• _Items from a dataset_
§ §

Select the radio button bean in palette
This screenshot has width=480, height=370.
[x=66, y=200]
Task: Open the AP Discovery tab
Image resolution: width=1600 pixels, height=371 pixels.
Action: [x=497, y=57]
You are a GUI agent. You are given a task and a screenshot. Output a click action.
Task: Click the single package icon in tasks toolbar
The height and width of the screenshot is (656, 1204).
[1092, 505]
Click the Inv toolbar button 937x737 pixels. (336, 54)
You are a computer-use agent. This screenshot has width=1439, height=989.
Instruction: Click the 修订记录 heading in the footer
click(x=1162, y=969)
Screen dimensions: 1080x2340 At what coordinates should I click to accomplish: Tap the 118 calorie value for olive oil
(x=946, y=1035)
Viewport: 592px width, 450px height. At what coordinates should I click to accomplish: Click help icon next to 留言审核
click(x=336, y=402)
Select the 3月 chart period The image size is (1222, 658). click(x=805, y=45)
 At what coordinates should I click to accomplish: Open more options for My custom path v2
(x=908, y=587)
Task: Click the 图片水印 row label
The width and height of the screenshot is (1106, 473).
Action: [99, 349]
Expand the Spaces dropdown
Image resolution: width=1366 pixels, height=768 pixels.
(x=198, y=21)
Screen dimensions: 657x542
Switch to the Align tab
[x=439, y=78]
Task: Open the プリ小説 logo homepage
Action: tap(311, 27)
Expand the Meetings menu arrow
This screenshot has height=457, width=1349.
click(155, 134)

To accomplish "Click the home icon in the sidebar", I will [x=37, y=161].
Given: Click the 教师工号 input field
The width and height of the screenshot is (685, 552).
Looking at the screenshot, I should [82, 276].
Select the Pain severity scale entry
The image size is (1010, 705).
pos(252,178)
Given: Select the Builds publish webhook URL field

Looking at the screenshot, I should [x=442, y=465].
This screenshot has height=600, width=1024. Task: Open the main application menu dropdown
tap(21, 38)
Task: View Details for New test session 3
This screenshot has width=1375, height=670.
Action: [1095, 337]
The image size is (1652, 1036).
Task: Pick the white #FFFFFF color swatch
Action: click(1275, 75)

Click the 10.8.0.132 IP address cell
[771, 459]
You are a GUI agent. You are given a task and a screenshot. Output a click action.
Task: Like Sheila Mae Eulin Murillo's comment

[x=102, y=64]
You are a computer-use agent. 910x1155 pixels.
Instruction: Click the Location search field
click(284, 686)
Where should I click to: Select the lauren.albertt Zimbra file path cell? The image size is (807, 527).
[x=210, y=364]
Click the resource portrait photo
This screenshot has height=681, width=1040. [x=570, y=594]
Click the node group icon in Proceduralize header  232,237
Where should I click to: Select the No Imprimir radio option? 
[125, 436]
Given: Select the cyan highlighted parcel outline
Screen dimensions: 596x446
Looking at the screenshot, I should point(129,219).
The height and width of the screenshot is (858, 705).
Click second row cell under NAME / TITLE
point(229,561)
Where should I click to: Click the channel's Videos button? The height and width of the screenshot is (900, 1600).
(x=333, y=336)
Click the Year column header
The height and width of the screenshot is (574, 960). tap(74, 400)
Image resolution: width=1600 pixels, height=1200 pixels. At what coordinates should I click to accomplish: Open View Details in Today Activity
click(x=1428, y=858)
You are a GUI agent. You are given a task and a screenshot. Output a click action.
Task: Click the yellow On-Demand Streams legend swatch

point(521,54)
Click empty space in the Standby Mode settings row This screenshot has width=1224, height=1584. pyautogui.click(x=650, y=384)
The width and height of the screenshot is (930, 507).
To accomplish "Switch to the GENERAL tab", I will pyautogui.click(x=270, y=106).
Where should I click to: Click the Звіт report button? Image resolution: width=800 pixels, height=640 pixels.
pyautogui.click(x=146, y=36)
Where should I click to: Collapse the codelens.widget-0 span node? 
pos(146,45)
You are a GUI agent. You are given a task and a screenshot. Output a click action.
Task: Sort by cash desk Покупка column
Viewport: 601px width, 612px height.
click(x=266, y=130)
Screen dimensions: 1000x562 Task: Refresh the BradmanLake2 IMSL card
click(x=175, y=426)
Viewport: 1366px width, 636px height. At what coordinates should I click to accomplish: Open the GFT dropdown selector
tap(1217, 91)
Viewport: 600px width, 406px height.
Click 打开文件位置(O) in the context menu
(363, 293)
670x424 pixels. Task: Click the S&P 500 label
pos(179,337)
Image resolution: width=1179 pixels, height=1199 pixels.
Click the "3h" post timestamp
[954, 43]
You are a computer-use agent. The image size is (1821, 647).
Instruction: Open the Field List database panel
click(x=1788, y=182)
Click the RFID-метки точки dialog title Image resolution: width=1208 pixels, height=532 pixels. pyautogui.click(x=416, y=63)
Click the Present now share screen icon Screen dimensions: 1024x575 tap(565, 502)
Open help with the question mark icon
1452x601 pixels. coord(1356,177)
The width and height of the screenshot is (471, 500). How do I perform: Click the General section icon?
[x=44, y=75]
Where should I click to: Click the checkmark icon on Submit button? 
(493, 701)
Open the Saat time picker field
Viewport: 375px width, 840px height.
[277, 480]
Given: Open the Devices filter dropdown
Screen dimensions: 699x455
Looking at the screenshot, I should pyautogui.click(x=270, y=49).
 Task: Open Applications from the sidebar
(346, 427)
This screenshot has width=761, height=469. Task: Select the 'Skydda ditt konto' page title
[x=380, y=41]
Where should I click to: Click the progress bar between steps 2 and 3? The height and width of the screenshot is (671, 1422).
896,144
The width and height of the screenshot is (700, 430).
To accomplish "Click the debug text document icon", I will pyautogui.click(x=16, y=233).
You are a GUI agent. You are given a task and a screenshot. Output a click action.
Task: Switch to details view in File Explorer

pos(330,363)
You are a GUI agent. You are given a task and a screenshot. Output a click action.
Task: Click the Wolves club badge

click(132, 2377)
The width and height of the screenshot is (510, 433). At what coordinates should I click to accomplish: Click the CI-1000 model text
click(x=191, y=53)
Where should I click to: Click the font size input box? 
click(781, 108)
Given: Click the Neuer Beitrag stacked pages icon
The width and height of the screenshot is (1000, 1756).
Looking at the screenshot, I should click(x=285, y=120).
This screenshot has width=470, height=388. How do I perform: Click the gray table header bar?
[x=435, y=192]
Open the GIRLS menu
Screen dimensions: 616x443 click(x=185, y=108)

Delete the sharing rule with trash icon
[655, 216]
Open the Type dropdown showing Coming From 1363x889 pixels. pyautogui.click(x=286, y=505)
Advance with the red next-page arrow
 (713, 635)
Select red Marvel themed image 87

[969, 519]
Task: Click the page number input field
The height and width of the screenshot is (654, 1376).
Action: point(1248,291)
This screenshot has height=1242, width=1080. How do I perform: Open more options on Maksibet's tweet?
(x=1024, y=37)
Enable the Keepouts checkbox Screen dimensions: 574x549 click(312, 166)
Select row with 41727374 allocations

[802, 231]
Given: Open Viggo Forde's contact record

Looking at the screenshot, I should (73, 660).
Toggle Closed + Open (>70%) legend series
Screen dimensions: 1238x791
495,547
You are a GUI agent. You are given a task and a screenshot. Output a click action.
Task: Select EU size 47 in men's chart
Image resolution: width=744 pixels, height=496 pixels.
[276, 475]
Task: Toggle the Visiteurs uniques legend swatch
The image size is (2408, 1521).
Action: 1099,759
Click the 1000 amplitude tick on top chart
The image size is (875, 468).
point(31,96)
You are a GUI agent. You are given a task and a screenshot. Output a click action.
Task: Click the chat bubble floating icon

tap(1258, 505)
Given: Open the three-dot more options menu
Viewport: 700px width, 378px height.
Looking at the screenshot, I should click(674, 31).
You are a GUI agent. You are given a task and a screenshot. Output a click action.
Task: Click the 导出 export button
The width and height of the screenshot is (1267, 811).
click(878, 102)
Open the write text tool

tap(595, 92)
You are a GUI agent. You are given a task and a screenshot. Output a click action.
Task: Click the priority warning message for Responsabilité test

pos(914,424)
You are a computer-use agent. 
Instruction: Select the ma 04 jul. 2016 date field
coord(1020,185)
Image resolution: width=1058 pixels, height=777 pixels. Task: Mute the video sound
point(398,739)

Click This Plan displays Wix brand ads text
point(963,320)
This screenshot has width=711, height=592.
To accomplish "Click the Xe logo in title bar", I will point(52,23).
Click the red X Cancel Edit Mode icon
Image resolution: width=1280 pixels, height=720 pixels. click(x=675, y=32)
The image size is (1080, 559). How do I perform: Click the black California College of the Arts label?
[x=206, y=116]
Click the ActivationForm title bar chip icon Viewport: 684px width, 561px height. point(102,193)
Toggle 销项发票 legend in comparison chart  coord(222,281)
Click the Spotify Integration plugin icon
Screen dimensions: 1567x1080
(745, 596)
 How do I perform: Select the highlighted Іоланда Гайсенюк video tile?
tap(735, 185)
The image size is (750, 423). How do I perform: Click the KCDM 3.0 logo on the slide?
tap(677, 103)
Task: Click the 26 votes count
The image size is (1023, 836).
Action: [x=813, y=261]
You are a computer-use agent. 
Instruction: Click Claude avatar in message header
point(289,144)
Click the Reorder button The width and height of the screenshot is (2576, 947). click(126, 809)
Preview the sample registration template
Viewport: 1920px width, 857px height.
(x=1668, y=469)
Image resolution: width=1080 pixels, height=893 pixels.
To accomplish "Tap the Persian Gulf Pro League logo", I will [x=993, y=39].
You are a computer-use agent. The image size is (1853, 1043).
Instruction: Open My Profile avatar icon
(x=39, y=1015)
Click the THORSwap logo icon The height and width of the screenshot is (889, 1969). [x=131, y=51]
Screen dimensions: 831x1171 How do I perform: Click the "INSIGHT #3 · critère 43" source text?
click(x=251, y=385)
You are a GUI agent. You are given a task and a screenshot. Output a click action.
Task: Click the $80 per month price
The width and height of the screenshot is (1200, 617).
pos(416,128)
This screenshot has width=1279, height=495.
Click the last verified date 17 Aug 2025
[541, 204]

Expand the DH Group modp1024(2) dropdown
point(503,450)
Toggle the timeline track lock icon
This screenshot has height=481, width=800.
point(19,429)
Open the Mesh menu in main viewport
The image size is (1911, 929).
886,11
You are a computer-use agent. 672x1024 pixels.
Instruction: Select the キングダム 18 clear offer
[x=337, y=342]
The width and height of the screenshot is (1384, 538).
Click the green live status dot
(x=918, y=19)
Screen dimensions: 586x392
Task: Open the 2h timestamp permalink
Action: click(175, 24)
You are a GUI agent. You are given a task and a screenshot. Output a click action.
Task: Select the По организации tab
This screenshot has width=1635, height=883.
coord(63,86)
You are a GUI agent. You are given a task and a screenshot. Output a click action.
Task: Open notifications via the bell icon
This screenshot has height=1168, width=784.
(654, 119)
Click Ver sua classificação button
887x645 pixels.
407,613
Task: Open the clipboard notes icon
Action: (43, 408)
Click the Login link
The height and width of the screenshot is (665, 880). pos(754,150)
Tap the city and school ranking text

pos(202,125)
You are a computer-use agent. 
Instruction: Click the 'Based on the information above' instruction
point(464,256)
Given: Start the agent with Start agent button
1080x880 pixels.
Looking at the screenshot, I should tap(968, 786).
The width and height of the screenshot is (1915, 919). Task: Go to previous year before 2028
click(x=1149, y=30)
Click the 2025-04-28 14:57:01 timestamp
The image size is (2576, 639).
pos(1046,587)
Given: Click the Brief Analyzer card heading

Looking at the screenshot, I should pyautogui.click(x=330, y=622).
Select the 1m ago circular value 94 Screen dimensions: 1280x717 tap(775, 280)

§ §

Check each line of the data above for the word "toolbar" and copy the ones where it is found.

• _Result of the task_
Task: Click the single package icon in tasks toolbar
Click the Inv toolbar button 937x737 pixels. (336, 54)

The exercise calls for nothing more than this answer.